> **GIVEN DATA**:

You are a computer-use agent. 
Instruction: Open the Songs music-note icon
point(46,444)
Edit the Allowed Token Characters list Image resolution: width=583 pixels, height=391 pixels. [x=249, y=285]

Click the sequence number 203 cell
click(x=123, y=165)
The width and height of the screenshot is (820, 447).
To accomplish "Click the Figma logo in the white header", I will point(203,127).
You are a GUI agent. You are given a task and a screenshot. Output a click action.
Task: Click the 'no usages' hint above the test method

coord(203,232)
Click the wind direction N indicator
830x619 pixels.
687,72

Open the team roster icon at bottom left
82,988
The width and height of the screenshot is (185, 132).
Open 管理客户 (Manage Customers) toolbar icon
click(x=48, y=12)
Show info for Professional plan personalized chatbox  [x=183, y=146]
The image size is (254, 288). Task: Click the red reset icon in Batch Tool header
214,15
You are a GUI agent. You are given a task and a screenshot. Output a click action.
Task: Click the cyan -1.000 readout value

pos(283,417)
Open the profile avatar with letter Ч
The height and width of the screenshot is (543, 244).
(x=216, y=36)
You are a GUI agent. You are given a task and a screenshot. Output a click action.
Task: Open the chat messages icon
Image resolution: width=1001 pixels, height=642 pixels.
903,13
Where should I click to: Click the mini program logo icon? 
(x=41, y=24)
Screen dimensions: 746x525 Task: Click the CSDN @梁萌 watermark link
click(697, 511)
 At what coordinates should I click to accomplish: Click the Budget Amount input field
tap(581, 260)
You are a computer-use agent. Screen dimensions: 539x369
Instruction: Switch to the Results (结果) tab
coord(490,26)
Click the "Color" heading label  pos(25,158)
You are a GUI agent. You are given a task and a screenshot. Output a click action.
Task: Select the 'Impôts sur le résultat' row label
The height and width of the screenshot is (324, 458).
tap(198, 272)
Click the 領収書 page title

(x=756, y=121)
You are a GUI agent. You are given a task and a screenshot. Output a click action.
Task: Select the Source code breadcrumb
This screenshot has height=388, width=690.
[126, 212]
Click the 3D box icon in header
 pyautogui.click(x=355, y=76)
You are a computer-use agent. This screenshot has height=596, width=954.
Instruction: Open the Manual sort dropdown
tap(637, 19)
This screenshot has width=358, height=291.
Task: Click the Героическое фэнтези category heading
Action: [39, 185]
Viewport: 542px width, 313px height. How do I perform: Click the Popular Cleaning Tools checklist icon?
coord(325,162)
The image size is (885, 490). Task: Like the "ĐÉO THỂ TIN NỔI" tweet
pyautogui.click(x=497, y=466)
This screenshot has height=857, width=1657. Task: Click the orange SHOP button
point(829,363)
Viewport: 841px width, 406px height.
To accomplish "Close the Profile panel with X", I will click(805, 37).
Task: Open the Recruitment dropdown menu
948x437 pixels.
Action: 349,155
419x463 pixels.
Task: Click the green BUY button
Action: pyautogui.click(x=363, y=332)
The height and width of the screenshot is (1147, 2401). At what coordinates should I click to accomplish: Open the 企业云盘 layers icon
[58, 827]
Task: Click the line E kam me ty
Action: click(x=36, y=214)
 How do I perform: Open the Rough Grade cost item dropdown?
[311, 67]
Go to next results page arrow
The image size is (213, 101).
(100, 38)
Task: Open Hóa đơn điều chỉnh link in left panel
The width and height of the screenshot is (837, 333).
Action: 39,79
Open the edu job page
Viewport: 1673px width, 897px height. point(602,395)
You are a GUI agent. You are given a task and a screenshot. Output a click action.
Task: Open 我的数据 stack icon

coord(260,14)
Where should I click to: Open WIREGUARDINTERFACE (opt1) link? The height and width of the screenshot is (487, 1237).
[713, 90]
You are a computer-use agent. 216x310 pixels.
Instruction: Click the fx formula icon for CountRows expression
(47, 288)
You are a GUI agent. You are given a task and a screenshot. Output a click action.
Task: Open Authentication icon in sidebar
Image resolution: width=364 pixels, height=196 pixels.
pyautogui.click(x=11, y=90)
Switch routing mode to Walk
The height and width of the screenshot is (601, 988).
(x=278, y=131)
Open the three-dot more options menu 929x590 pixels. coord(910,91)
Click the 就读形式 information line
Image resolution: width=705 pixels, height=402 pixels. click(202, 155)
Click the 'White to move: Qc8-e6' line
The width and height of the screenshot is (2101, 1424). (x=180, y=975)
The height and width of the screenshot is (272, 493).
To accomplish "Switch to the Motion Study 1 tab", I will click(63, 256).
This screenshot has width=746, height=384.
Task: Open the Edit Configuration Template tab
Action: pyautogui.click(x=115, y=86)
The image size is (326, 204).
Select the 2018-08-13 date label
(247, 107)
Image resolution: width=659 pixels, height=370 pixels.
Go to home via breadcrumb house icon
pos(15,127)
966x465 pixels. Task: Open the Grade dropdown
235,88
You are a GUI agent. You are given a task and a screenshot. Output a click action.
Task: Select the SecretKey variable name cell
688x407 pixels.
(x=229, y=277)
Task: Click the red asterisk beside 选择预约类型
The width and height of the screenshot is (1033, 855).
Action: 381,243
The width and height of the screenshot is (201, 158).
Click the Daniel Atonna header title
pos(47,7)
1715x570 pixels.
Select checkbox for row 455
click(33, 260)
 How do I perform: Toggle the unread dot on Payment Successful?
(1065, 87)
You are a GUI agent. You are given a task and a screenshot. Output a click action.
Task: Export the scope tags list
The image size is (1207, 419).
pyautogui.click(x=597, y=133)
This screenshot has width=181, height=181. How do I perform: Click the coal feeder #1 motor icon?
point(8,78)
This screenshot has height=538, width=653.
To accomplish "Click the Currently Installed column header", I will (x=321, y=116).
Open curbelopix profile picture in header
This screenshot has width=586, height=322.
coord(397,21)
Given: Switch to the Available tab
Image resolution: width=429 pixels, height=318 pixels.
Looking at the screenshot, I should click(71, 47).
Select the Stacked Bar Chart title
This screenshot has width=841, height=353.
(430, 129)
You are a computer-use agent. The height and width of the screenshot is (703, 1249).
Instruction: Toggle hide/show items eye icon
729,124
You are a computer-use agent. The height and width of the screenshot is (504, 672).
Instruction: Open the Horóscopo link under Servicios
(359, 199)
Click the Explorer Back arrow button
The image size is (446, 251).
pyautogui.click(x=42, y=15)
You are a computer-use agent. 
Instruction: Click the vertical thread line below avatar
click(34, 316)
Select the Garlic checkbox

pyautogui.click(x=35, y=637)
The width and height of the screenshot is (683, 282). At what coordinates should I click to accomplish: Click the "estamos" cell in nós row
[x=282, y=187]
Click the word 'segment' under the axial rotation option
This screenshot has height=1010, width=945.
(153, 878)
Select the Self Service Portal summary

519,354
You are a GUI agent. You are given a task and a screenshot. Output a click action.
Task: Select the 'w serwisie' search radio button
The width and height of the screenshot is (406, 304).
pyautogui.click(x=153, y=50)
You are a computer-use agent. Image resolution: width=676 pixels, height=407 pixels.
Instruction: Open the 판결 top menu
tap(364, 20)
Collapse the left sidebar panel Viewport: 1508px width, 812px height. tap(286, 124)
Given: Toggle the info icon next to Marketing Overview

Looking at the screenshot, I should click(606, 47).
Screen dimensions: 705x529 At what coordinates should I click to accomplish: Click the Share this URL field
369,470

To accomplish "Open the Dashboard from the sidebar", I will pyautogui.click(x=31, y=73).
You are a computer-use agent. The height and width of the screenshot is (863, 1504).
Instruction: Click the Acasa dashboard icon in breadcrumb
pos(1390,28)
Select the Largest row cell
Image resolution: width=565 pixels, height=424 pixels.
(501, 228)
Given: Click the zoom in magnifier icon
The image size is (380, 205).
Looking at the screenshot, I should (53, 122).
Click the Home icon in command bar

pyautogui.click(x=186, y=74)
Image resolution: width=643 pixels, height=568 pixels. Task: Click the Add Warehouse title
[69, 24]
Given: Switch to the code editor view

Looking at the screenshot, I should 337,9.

> **DIRECTIONS**: Count the lines in the listing above that contain the string "Viewport", matching its case exactly, and give only that number.

> **SOLUTION TO THE EXERCISE**: 4